> SOURCE MATERIAL
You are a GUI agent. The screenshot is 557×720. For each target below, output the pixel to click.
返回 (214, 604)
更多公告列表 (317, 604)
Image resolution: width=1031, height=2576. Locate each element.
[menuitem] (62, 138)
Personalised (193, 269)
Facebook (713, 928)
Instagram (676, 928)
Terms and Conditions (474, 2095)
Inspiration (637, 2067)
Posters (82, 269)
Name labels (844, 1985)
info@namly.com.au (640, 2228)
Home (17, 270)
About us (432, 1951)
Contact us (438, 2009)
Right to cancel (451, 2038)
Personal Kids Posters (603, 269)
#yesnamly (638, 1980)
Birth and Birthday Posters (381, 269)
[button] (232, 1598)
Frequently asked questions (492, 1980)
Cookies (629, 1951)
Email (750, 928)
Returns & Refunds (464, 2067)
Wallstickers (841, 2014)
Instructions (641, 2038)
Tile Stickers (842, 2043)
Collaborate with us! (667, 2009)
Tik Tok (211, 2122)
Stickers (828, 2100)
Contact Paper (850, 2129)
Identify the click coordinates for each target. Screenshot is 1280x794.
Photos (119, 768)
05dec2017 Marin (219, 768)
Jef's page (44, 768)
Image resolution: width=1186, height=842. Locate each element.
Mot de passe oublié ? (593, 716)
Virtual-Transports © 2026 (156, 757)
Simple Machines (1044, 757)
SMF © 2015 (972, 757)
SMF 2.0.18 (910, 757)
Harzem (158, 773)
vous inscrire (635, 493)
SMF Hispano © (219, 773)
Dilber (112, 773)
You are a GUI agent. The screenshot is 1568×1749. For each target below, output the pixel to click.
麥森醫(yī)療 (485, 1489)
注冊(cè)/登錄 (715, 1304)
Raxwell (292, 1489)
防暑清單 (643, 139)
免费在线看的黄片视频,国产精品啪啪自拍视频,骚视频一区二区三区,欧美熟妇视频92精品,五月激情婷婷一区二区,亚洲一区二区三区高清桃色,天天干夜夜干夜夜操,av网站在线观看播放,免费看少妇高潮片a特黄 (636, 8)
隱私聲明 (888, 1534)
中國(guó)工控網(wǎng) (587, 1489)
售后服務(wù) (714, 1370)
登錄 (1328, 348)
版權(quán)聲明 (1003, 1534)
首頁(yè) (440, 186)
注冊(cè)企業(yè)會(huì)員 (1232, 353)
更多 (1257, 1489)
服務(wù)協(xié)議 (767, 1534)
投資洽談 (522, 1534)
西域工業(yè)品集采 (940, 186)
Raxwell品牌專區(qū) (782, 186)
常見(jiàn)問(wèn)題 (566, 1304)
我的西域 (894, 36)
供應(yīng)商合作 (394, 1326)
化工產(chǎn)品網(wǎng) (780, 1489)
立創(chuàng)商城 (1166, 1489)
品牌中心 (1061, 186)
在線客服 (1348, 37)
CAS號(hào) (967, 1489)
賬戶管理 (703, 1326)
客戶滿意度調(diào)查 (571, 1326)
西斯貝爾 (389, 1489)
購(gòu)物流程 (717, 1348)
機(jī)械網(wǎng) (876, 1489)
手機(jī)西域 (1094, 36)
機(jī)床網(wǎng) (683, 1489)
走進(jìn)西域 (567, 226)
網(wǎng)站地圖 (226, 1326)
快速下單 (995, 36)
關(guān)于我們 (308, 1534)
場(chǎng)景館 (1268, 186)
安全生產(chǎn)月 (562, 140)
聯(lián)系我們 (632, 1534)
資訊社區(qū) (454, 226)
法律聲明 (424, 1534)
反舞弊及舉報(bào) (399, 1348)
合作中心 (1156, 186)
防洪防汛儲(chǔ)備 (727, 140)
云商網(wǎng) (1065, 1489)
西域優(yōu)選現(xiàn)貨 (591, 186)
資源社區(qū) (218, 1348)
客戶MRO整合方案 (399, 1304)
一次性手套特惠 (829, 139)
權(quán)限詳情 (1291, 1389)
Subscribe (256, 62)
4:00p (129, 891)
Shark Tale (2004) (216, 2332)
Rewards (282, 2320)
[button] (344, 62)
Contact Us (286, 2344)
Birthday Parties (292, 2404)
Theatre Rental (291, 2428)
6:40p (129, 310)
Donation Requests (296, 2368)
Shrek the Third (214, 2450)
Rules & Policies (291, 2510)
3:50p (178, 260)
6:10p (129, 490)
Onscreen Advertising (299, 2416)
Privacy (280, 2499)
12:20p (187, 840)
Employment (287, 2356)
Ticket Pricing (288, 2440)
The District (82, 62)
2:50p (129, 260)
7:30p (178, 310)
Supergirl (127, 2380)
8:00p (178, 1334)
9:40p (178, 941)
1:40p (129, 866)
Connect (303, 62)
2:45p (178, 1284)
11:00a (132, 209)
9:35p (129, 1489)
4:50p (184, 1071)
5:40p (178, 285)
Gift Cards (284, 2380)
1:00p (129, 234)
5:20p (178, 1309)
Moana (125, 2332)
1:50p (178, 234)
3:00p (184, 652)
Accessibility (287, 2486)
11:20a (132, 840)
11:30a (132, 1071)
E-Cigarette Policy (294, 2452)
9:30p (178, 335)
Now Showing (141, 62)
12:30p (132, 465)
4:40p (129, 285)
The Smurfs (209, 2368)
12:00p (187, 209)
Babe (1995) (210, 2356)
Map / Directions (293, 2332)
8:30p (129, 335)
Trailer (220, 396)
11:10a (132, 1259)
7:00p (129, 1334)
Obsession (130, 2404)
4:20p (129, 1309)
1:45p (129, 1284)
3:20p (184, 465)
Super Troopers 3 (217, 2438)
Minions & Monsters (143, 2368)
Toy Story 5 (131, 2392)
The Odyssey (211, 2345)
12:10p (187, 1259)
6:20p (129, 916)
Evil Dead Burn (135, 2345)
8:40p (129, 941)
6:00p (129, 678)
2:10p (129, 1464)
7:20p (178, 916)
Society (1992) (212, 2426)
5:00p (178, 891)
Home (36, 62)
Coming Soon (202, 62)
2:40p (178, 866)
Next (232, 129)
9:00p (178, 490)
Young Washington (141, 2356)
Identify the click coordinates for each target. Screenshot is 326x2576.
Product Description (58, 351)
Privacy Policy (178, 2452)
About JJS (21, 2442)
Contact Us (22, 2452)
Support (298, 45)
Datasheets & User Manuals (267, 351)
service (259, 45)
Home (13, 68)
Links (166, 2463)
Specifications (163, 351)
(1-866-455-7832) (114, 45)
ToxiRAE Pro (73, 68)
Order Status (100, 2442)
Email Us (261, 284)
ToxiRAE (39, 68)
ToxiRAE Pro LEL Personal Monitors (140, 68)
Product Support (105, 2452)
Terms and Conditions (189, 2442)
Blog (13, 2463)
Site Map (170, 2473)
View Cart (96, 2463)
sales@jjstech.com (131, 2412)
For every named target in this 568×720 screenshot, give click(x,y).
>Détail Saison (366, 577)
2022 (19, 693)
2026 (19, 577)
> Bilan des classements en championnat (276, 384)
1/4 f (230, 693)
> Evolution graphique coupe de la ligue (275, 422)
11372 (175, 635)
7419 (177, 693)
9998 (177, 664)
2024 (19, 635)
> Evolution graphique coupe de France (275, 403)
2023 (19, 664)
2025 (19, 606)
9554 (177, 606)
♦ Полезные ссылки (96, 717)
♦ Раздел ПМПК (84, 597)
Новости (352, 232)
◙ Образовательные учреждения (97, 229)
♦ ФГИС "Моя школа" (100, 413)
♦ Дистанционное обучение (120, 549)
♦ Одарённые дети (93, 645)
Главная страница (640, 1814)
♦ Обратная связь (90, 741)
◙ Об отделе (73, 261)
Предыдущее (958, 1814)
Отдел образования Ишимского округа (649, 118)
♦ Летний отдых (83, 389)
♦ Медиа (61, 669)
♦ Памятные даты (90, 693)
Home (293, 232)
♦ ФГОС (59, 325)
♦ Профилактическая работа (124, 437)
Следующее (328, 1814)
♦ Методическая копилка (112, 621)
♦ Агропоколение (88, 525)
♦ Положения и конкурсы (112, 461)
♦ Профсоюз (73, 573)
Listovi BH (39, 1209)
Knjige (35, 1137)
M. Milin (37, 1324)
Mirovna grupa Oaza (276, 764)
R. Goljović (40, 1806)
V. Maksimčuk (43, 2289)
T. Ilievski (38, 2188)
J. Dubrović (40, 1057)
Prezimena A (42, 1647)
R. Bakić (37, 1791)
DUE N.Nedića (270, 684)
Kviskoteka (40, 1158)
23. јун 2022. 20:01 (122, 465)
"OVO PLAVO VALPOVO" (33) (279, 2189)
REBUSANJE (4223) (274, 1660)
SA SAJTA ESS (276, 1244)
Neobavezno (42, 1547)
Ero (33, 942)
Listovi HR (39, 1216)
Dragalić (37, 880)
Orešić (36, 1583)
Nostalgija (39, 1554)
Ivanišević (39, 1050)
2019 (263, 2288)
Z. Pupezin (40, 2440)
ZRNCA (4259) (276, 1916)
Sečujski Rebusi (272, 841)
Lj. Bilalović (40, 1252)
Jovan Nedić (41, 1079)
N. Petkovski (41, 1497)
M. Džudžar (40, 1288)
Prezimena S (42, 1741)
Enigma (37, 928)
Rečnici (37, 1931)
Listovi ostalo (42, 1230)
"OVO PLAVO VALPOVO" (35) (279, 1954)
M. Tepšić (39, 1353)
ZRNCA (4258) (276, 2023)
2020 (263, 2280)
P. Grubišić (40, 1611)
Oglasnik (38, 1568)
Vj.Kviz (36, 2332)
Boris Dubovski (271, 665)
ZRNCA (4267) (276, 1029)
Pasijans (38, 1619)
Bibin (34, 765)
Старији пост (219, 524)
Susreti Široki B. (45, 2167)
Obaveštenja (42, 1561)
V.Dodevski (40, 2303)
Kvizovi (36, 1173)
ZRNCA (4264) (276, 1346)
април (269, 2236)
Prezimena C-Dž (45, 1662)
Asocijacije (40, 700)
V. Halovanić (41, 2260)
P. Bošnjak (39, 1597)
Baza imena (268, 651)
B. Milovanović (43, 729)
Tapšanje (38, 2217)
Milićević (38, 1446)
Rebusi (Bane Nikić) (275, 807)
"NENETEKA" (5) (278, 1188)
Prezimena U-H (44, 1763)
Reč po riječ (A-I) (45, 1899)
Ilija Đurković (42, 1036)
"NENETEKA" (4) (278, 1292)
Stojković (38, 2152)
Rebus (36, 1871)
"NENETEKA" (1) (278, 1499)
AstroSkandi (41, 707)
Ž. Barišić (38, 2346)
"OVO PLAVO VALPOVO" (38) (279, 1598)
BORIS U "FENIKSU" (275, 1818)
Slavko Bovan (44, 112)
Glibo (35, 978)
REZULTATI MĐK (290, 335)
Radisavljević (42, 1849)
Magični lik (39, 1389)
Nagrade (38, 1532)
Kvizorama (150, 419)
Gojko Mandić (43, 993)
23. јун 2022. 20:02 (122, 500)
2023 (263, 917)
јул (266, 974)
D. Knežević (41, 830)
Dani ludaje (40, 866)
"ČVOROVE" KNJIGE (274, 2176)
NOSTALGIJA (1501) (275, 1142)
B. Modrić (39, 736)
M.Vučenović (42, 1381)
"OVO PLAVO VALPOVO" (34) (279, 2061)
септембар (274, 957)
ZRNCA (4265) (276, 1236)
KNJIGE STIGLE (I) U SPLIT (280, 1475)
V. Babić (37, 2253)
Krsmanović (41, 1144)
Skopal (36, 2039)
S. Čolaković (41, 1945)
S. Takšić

> THE PROBLEM
Render the items from the line containing "Home (13, 68)" through the line containing "N. Petkovski (41, 1497)", both included, as a Markdown table with a No. column for the row number and an Item column for the line. Omit blank lines.

> SOLUTION FOR THIS PROBLEM
| No. | Item |
|---|---|
| 1 | Home (13, 68) |
| 2 | Links (166, 2463) |
| 3 | Specifications (163, 351) |
| 4 | (1-866-455-7832) (114, 45) |
| 5 | ToxiRAE Pro (73, 68) |
| 6 | Order Status (100, 2442) |
| 7 | Email Us (261, 284) |
| 8 | ToxiRAE (39, 68) |
| 9 | ToxiRAE Pro LEL Personal Monitors (140, 68) |
| 10 | Product Support (105, 2452) |
| 11 | Terms and Conditions (189, 2442) |
| 12 | Blog (13, 2463) |
| 13 | Site Map (170, 2473) |
| 14 | View Cart (96, 2463) |
| 15 | sales@jjstech.com (131, 2412) |
| 16 | For every named target in this 568×720 screenshot, give click(x,y). |
| 17 | >Détail Saison (366, 577) |
| 18 | 2022 (19, 693) |
| 19 | 2026 (19, 577) |
| 20 | > Bilan des classements en championnat (276, 384) |
| 21 | 1/4 f (230, 693) |
| 22 | > Evolution graphique coupe de la ligue (275, 422) |
| 23 | 11372 (175, 635) |
| 24 | 7419 (177, 693) |
| 25 | 9998 (177, 664) |
| 26 | 2024 (19, 635) |
| 27 | > Evolution graphique coupe de France (275, 403) |
| 28 | 2023 (19, 664) |
| 29 | 2025 (19, 606) |
| 30 | 9554 (177, 606) |
| 31 | ♦ Полезные ссылки (96, 717) |
| 32 | ♦ Раздел ПМПК (84, 597) |
| 33 | Новости (352, 232) |
| 34 | ◙ Образовательные учреждения (97, 229) |
| 35 | ♦ ФГИС "Моя школа" (100, 413) |
| 36 | ♦ Дистанционное обучение (120, 549) |
| 37 | ♦ Одарённые дети (93, 645) |
| 38 | Главная страница (640, 1814) |
| 39 | ♦ Обратная связь (90, 741) |
| 40 | ◙ Об отделе (73, 261) |
| 41 | Предыдущее (958, 1814) |
| 42 | Отдел образования Ишимского округа (649, 118) |
| 43 | ♦ Летний отдых (83, 389) |
| 44 | ♦ Медиа (61, 669) |
| 45 | ♦ Памятные даты (90, 693) |
| 46 | Home (293, 232) |
| 47 | ♦ ФГОС (59, 325) |
| 48 | ♦ Профилактическая работа (124, 437) |
| 49 | Следующее (328, 1814) |
| 50 | ♦ Методическая копилка (112, 621) |
| 51 | ♦ Агропоколение (88, 525) |
| 52 | ♦ Положения и конкурсы (112, 461) |
| 53 | ♦ Профсоюз (73, 573) |
| 54 | Listovi BH (39, 1209) |
| 55 | Knjige (35, 1137) |
| 56 | M. Milin (37, 1324) |
| 57 | Mirovna grupa Oaza (276, 764) |
| 58 | R. Goljović (40, 1806) |
| 59 | V. Maksimčuk (43, 2289) |
| 60 | T. Ilievski (38, 2188) |
| 61 | J. Dubrović (40, 1057) |
| 62 | Prezimena A (42, 1647) |
| 63 | R. Bakić (37, 1791) |
| 64 | DUE N.Nedića (270, 684) |
| 65 | Kviskoteka (40, 1158) |
| 66 | 23. јун 2022. 20:01 (122, 465) |
| 67 | "OVO PLAVO VALPOVO" (33) (279, 2189) |
| 68 | REBUSANJE (4223) (274, 1660) |
| 69 | SA SAJTA ESS (276, 1244) |
| 70 | Neobavezno (42, 1547) |
| 71 | Ero (33, 942) |
| 72 | Listovi HR (39, 1216) |
| 73 | Dragalić (37, 880) |
| 74 | Orešić (36, 1583) |
| 75 | Nostalgija (39, 1554) |
| 76 | Ivanišević (39, 1050) |
| 77 | 2019 (263, 2288) |
| 78 | Z. Pupezin (40, 2440) |
| 79 | ZRNCA (4259) (276, 1916) |
| 80 | Sečujski Rebusi (272, 841) |
| 81 | Lj. Bilalović (40, 1252) |
| 82 | Jovan Nedić (41, 1079) |
| 83 | N. Petkovski (41, 1497) |